Continui pure così, Pier Luigi Bersani, e finirà presto strangolato dal Nichi Vendola che si porta in seno. Prima che se ne accorga, le sue spire gli avranno tolto ossigeno politico e consenso popolare. Perché Vendola non è soltanto un animale a sangue freddo concepito nella terra del rimorso, è sopra tutto un eccellente dissimulatore animato da pulsioni nient’affatto elegiache. Nel contegno del governatore pugliese, nei suoi occhi fondi e recriminatori come nella sua facondia cantilenata, traspare un che d’intimidatorio e sempre ben calcolato.

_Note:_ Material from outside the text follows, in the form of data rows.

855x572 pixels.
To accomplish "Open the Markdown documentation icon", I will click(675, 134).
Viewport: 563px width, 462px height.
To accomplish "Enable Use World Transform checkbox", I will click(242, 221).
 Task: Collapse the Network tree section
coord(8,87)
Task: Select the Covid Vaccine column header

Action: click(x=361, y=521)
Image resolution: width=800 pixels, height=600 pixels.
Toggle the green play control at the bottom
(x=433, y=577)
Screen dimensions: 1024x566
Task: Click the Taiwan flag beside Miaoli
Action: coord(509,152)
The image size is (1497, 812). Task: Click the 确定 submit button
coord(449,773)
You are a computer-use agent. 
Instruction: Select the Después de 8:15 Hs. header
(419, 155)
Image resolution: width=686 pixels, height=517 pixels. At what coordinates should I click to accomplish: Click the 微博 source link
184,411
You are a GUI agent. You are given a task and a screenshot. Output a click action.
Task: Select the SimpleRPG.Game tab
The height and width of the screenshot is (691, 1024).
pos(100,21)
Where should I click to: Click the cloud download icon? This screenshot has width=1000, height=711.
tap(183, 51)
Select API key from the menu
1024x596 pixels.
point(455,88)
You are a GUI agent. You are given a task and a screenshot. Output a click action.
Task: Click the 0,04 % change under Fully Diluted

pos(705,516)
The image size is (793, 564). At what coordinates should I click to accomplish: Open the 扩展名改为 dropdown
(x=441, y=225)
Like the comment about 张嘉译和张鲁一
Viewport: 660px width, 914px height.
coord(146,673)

    Continui pure così, Pier Luigi Bersani, e finirà presto strangolato dal Nichi Vendola che si porta in seno. Prima che se ne accorga, le sue spire gli avranno tolto ossigeno politico e consenso popolare. Perché Vendola non è soltanto un animale a sangue freddo concepito nella terra del rimorso, è sopra tutto un eccellente dissimulatore animato da pulsioni nient’affatto elegiache. La sua recente candidatura di Romano Prodi al Quirinale, la campagnuccia escludente nei confronti dell’alleanza tra il Partito democratico e i centristi di Pier Ferdinando Casini, e poi quel suo fendente culturale diretto a cielo aperto contro Rosy Bindi (“voglio sposare il mio compagno, non voglio stare in un acronimo”): di per sé non sarebbero che legittime richieste o condizioni politiche dettate in pubblico per mercanteggiare in privato col partito più forte, prima dell’imminente campagna elettorale. Ma nel contegno del governatore pugliese, nei suoi occhi fondi e recriminatori come nella sua facondia cantilenata, traspare un che d’intimidatorio e sempre ben calcolato. La forza narrativa di Vendola la conosciamo, risiede nella sua pervicace lamentazione d’uno stato di minorità personale che, dilatato all’estremo, diventa un paradigma sociale talmente intollerabile da dover essere riscattato nell’altrui senso di colpa e risarcito con un credito di acquiescenza raddoppiato. Lì dove finisce il pittoresco eloquio, si sente incedere il clangore di un profeta in armi.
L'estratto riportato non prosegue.